Information shown:
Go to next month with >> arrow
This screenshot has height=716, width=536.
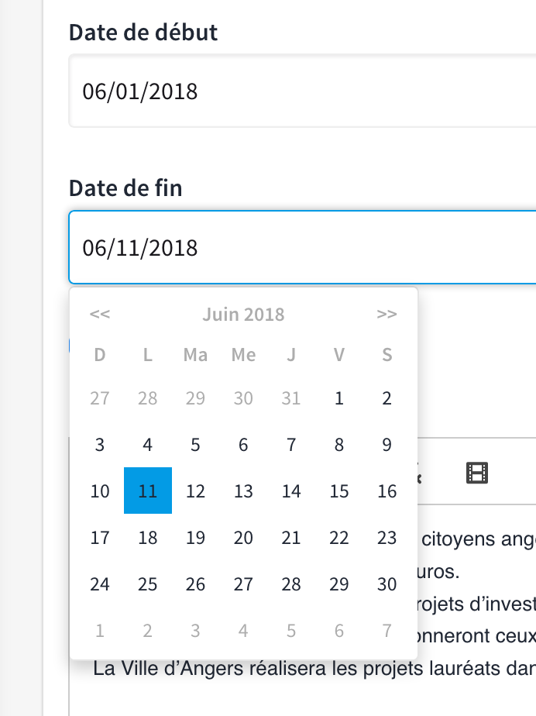coord(387,315)
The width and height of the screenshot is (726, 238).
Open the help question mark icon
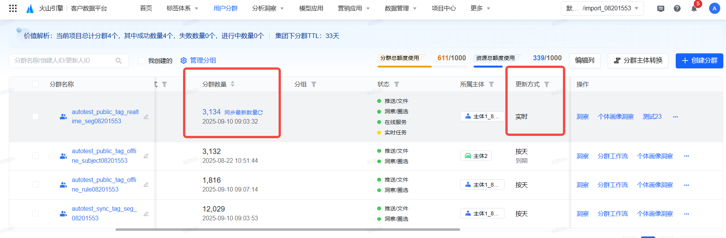(x=677, y=8)
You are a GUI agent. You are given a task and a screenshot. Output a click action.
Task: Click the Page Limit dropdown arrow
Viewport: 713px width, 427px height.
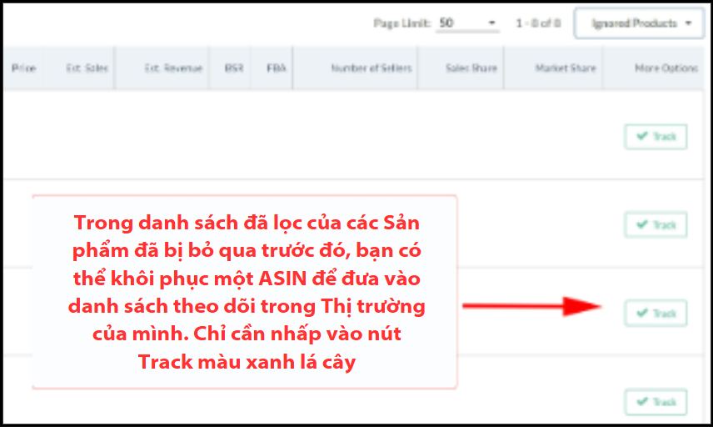tap(491, 23)
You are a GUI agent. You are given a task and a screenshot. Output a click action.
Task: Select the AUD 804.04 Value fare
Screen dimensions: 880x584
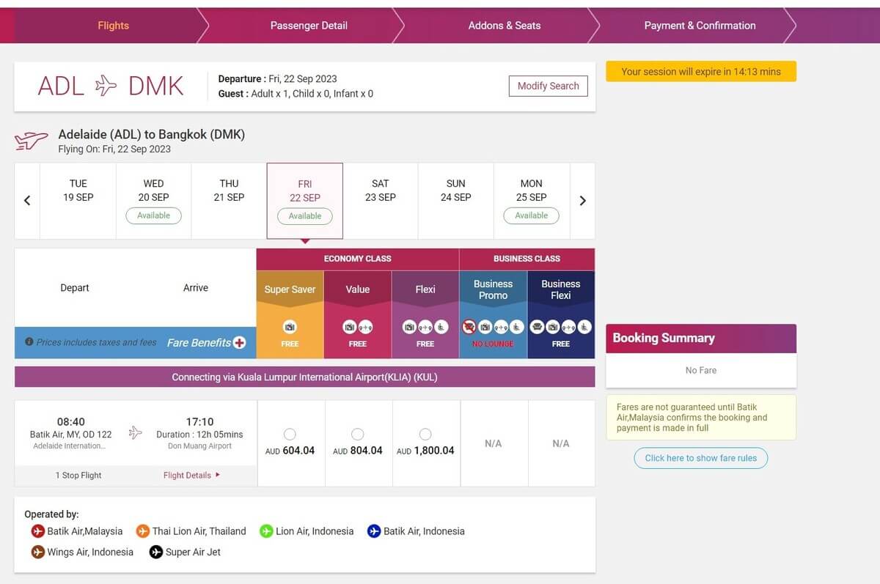pyautogui.click(x=357, y=435)
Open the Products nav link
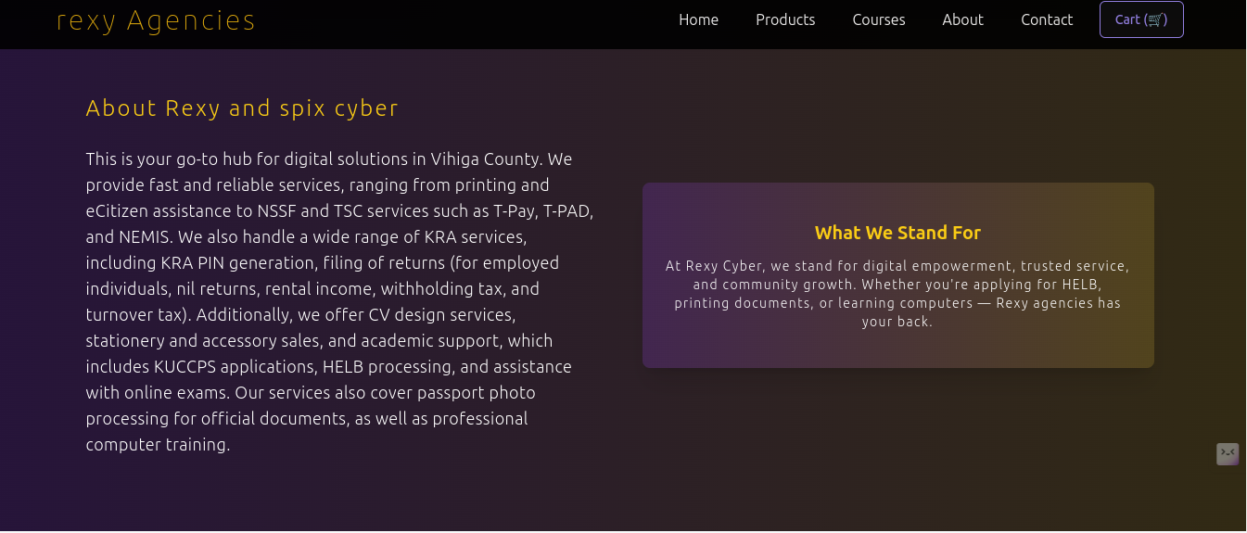This screenshot has width=1247, height=533. (x=785, y=19)
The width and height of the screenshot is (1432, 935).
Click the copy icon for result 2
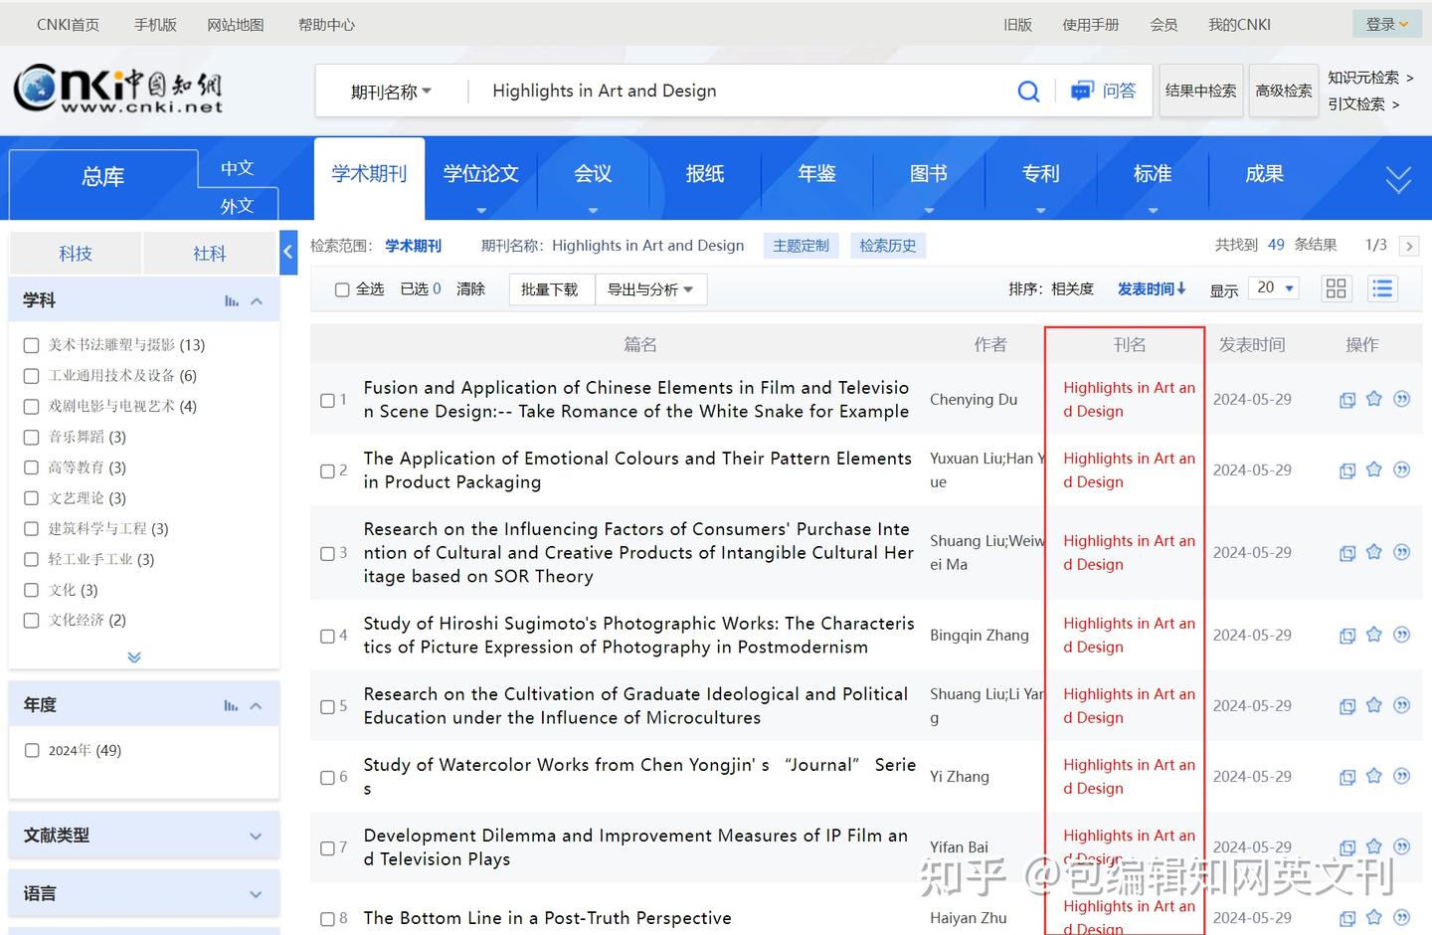coord(1347,470)
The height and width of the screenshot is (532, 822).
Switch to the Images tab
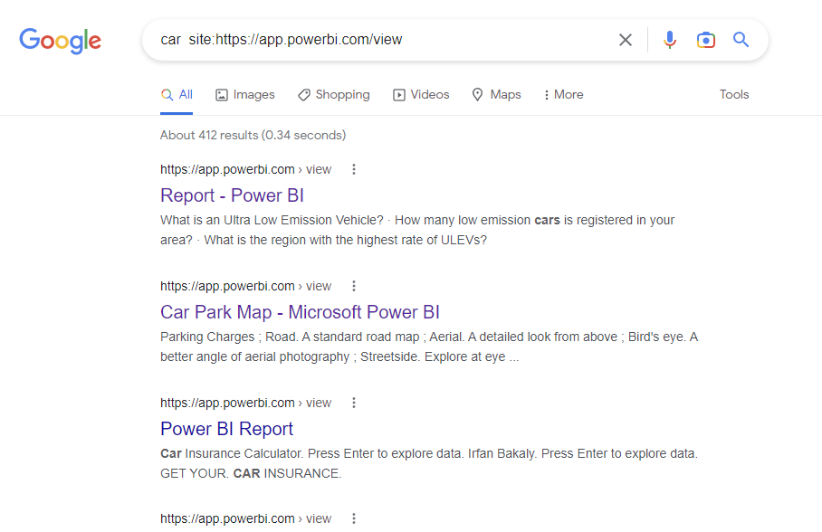[245, 95]
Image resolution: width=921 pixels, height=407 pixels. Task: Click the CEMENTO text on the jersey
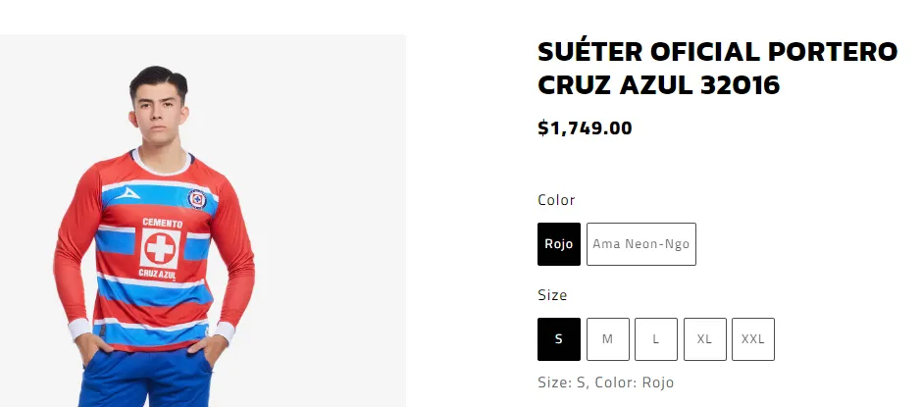click(161, 223)
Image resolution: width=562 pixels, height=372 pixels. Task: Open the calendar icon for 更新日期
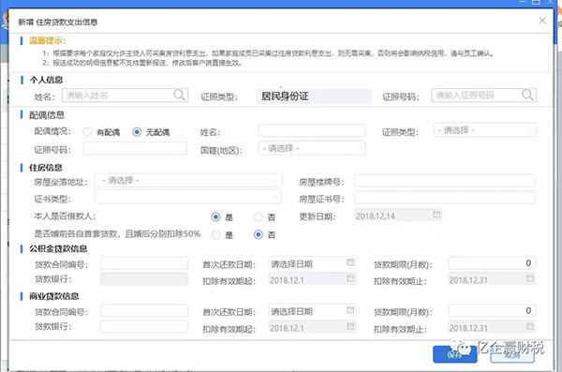tap(436, 215)
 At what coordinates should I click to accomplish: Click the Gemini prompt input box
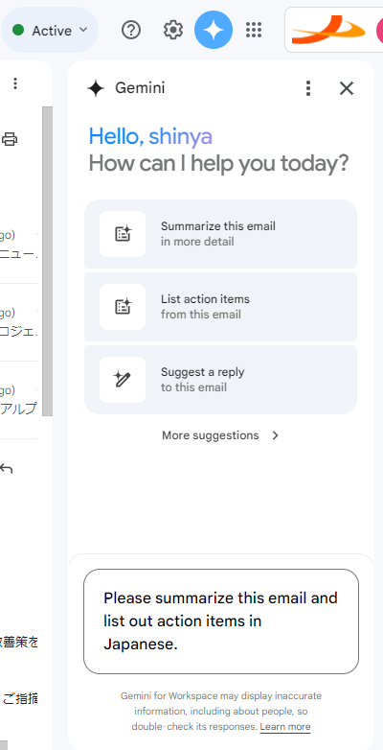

Exercise description:
Beginning at the line that contains "Screen dimensions: 880x584", transcribe it and every later line through the last line of the data above, exactly, and drop the pictures.

Task response:
Screen dimensions: 880x584
pyautogui.click(x=357, y=435)
Open the Products nav link
This screenshot has width=1247, height=533. (x=785, y=19)
The width and height of the screenshot is (1432, 935).
Click the copy icon for result 2
coord(1347,470)
The height and width of the screenshot is (532, 822).
Switch to the Images tab
[245, 95]
Image resolution: width=921 pixels, height=407 pixels. Task: Click the CEMENTO text on the jersey
click(161, 223)
Image resolution: width=562 pixels, height=372 pixels. Task: Open the calendar icon for 更新日期
tap(436, 215)
 At what coordinates should I click to accomplish: Click the Gemini prompt input box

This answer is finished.